**Written problem A**.
Please answer these from the excerpt on Contra drug trafficking:
(i) In what city and year was Manuel Porro Rubiales arrested during Operation Alligator?
(ii) Between which two parties was the 1982 Memorandum of Understanding made?
(iii) What two terms does Volume II use to describe Ivan Gomez?
**Written problem B**. From the excerpt on Contra drug trafficking, output everything from "As you are also" down to "widespread drug trafficking.", word for word.
**Written problem C**. Write the next part of the excerpt on Contra drug trafficking, picking up after its last sentence.

**Selected excerpt**.
○ ○ ○ ○ ○ ○ ○
Unfortunately, the information of Gomez' drug trafficking was not included
in Volume I, despite the extensive discussion of Ivan Gomez in "Volume I:
The California Story." In Volume I, Carlos Cabezas stated that Gomez was
with the CIA, and that Gomez was at meetings with Cabezas and other drug
traffickers "to ensure that the profits from the cocaine went to the Contras
and not into someone's pocket." Volume II filled in the blanks showing how
Ivan Gomez was involved in drug money laundering before and after drug
trafficker Carlos Cabezas met Gomez to give him drug money for the Contras.
Volume II also unambiguously states that Gomez was a CIA "agent" and "covert
action asset."

In another example, Sebastian Pinel was identified as a "leader of one
counterrevolutionary group in Honduras" in a number of CIA cables to Langley
Headquarters. Pinel had previously been identified as one of the sources of
cocaine for the Carlos Cabezas/Julio Zavala cocaine ring at the center of
the San Francisco Frogman case. By identifying Pinel as both a Los Angeles
distributor of cocaine for Cabezas/Zavala, and a leader of a Honduran Contra
organization, Volume II adds more direct evidence of Contra involvement in
the Frogman drug smuggling case.

Manuel Porro Rubiales, identified in Volume II as a 15th of September Legion
leader and member of the FDN General Staff support unit, was previously
known to Federal law enforcement officials because he was arrested for drug
trafficking as part of the DEA's Operation Alligator sweep in New Orleans in
1979. When he was arrested, Manuel Porro identified Norwin Meneses as a
supplier to his drug ring. The new information in Volume II sheds light on
how future Contra leaders were involved in bringing drugs into the U.S. even
before they became Contra leaders.

1982 Memorandum of Understanding Shows Premeditation

As you are also aware, the Report describes the previously secret 1982
Memorandum of Understanding (MOU) between the CIA and the Department of
Justice that allowed drug trafficking by CIA assets, agents, and contractors
to go unreported to federal law enforcement agencies. In my opinion, it
provides documented evidence of the conscious effort by the Attorney General
and the Director of Central Intelligence to protect their Contra warriors
from being prosecuted for their widespread drug trafficking.
○ ○ ○ ○ ○ ○ ○
Items listed in a dataset
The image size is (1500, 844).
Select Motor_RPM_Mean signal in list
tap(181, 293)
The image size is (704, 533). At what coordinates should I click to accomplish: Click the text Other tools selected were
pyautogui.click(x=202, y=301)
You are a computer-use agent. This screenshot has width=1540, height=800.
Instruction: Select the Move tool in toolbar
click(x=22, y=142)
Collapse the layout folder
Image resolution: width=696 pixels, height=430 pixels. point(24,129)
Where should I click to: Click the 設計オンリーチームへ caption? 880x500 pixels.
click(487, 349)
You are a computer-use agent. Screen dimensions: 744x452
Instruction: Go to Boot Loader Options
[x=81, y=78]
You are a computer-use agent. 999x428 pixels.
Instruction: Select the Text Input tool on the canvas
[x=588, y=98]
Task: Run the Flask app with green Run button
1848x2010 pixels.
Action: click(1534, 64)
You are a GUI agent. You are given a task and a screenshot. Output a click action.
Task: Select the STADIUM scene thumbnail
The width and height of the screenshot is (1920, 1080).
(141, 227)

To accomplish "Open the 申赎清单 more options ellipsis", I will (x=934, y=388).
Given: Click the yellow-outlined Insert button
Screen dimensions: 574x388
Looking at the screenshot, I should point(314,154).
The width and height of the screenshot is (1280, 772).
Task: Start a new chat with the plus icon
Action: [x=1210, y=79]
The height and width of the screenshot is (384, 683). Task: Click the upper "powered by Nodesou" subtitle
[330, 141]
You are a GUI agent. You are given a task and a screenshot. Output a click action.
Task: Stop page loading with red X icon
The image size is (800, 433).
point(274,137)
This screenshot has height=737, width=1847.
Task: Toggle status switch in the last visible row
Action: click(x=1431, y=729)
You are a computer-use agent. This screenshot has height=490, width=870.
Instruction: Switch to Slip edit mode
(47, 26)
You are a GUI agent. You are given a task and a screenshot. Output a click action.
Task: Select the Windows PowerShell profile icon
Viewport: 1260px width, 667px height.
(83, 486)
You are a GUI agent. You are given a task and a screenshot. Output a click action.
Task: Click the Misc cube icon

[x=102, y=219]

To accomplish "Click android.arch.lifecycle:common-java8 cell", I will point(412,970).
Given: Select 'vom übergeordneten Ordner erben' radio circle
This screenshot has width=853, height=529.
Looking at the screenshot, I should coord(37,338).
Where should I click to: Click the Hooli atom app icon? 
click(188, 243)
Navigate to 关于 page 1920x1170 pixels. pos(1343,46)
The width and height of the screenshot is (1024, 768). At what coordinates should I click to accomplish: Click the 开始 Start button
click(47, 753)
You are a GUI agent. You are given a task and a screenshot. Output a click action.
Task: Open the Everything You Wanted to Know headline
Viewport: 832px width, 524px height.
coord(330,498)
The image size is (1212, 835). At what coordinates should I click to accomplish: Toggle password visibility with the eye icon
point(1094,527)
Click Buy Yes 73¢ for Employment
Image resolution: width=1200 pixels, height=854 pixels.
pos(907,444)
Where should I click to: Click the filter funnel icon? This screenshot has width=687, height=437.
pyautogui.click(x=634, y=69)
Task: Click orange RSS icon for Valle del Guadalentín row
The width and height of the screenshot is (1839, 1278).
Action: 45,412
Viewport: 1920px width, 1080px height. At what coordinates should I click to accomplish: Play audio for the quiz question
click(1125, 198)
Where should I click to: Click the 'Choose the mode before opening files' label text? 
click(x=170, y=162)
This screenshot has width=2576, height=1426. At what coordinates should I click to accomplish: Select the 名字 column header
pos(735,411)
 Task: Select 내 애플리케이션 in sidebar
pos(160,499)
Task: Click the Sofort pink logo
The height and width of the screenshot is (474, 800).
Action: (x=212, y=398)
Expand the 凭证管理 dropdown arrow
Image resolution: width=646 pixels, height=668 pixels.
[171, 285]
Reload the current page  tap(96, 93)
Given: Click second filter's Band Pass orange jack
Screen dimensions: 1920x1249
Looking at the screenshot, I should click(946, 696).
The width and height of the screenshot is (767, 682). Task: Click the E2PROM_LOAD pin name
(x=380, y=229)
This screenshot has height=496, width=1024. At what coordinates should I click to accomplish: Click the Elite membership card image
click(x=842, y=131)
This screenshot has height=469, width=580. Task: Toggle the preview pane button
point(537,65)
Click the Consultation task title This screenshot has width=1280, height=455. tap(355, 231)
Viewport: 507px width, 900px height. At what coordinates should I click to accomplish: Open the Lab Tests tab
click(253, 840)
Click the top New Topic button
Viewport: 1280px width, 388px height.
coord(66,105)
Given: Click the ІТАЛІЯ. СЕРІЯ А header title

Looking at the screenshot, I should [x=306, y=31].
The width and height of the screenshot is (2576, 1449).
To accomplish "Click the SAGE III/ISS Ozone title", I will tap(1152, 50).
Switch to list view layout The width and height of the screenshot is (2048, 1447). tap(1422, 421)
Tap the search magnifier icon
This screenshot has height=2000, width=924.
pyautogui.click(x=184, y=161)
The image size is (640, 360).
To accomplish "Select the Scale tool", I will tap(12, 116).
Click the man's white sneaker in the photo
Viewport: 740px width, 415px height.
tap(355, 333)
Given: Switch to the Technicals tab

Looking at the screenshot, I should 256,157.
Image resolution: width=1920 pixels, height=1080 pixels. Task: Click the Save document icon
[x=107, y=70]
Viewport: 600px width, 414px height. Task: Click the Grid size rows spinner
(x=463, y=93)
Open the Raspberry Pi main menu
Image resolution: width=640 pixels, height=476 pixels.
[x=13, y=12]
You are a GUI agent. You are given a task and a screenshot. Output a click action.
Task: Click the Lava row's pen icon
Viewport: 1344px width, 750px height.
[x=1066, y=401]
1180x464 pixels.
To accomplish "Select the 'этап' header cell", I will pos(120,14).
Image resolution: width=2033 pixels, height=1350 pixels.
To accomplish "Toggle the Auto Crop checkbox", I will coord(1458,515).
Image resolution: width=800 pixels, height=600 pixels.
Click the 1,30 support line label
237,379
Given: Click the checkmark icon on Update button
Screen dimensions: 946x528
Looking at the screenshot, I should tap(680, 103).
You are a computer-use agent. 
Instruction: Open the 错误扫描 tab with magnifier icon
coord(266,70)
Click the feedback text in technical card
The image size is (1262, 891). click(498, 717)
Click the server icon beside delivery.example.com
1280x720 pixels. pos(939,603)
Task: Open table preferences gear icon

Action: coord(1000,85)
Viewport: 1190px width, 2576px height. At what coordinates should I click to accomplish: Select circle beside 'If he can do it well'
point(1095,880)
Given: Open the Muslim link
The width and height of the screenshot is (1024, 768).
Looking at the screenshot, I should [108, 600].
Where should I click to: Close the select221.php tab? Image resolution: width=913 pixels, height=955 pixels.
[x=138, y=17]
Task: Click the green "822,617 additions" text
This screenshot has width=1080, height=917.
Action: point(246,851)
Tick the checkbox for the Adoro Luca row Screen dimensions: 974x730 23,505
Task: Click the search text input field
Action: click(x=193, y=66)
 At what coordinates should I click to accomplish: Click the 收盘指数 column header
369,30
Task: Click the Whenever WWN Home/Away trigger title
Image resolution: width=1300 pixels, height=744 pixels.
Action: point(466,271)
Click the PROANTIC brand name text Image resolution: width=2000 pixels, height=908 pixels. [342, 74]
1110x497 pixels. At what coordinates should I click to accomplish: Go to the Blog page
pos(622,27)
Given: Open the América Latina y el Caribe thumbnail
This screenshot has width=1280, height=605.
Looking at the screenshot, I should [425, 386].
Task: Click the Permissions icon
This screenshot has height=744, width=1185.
○ ○ ○ ○ ○ ○ ○
**Written reply A**.
(i) New Orleans, 1979
(ii) The CIA and the Department of Justice
(iii) "Agent" and "covert action asset"

**Written reply B**.
As you are also aware, the Report describes the previously secret 1982
Memorandum of Understanding (MOU) between the CIA and the Department of
Justice that allowed drug trafficking by CIA assets, agents, and contractors
to go unreported to federal law enforcement agencies. In my opinion, it
provides documented evidence of the conscious effort by the Attorney General
and the Director of Central Intelligence to protect their Contra warriors
from being prosecuted for their widespread drug trafficking.

**Written reply C**.
Volume II detailed how effective the MOU was in protecting the involvement
of CIA assets in drug trafficking. Ivan Gomez' case was reviewed by the
CIA's Office of General Counsel (OGC) which detailed how Gomez had received
"$35,000 cash in a paper bag" and admitted that "Gomez could be guilty as a
principal, accessory after the fact, or of conspiracy if he knew the money
was part of a drug transaction."

But the CIA's General Counsel then explained that any charge of Gomez
trafficking drugs "is not a non-employee offense required to be reported
under the [MOU's] procedures ... Although Gomez ... has ... been an
independent contractor (for the CIA), he has never been an "employee' as
defined in the MOU]." As a result of this legal hairsplitting allowed by the
1982 Memorandum of Understanding, the CIA never issued a referral to the FBI
or DoJ for Gomez' drug trafficking and money laundering. Volume II also
clearly states that no information relating to Gomez' possible involvement
in drug trafficking was ever provided to Congress by the CIA.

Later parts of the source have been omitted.